Text section START

Using Transcranial Magnetic Stimulation (TMS) to Understand 'Negative' Symptoms of Schizophrenia

Using Transcranial Magnetic Stimulation (TMS) to Understand 'Negative' Symptoms of Schizophrenia

Description
Description

This study proposes to test the hypothesis that the medication refractory experiential (anhedonia and amotivation) and expressive deficits named 'negative symptoms' are mediated by network pathophysiology and the functional connectivity of a cerebellar-prefrontal cortical network mediates the severity of these deficits. To accomplish this participants will be recruited who are diagnosed with schizophrenia or schizoaffective disorder who demonstrate negative symptoms despite stable outpatient treatment.

Participants will undergo an initial screening session to complete informed consent and undergo baseline assessments of negative symptom severity. These assessments include reporter-based measures such as the Positive And Negative Syndrome Scale (PANSS) as well as quantitative tests of amotivation/anhedonia and diminished expressivity.

Participants will then undergo an MRI scan that includes structural and resting state functional magnetic resonance imaging (rsfMRI). These rsfMRI images will be used to isolate individual resting-state networks for targeting of rTMS modulation.

Participants will then undergo five days of twice daily rTMS sessions in one of the four arms of this study.

Text section END

Extend the study description on using TMS to understand negative symptoms of schizophrenia, picking up after its last sentence.

Dataset section START

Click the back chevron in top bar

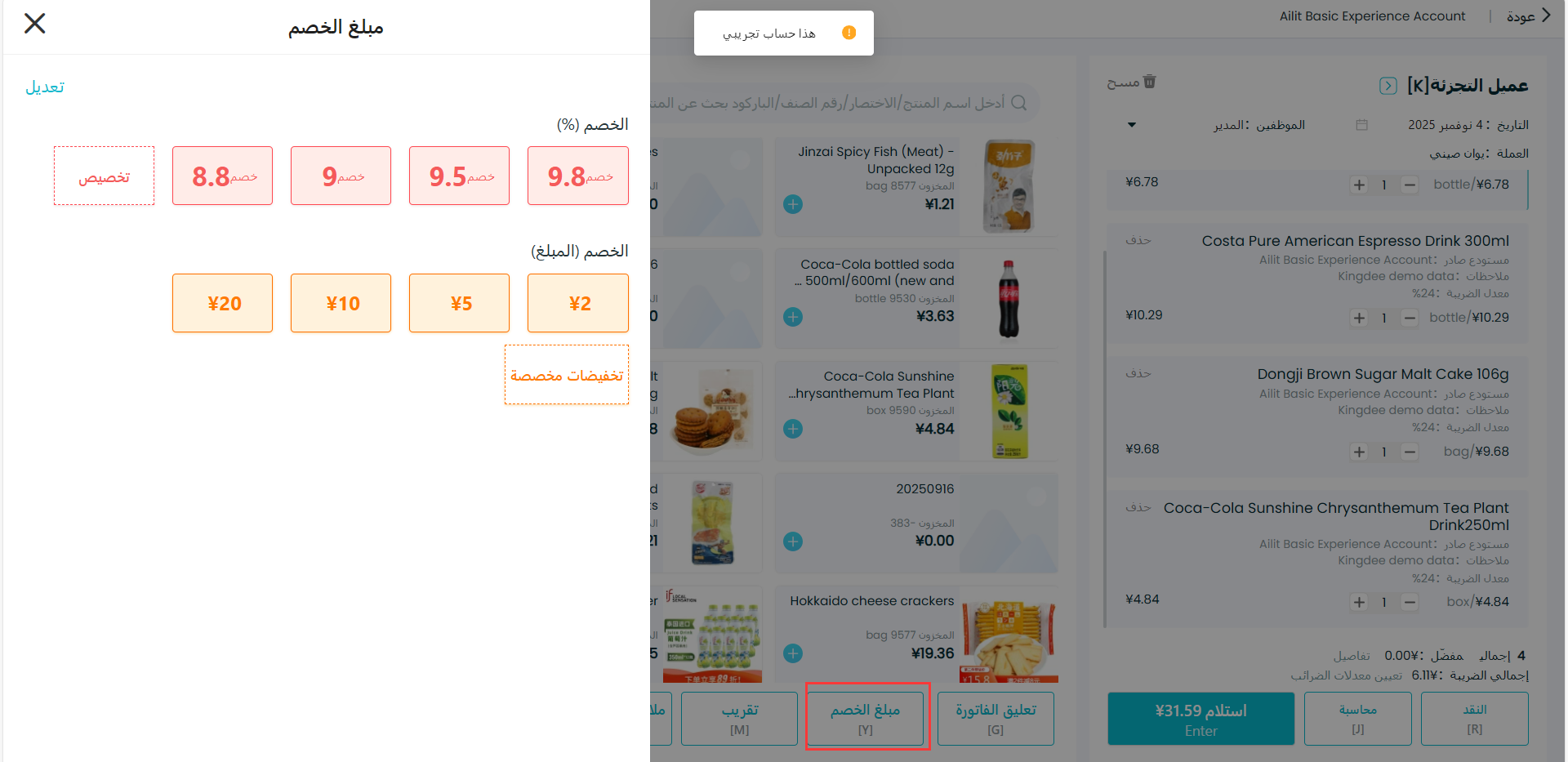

Dataset section END

▸ **Response below**:
One week after the last rTMS session, Participants will undergo follow-up MRI imaging and the same assessments described above.

Aims:

Aim 1: To determine if network dysconnectivity is causally linked to negative symptom severity and if amelioration of this dysconnectivity results in reduced symptom severity. Symptom severity will be measured via both reporter-based and quantitative measures.

Aim 2: To determine if the relationship between functional connectivity and symptom severity arises from interactions between specific nodes of the default mode network (DMN): the cerebellum and DLPFC, or is the result of interactions between multiple nodes in the DMN (both cerebral and cerebellar).

Exploratory Aim: As an exploratory aim, additional genetic data will be collected which may be related to TMS efficacy. Hypothesis: Brain-derived neurotrophic factor (BDNF) homozygous val-allele carriers of the val66met BDNF gene will show greater response than met-carriers.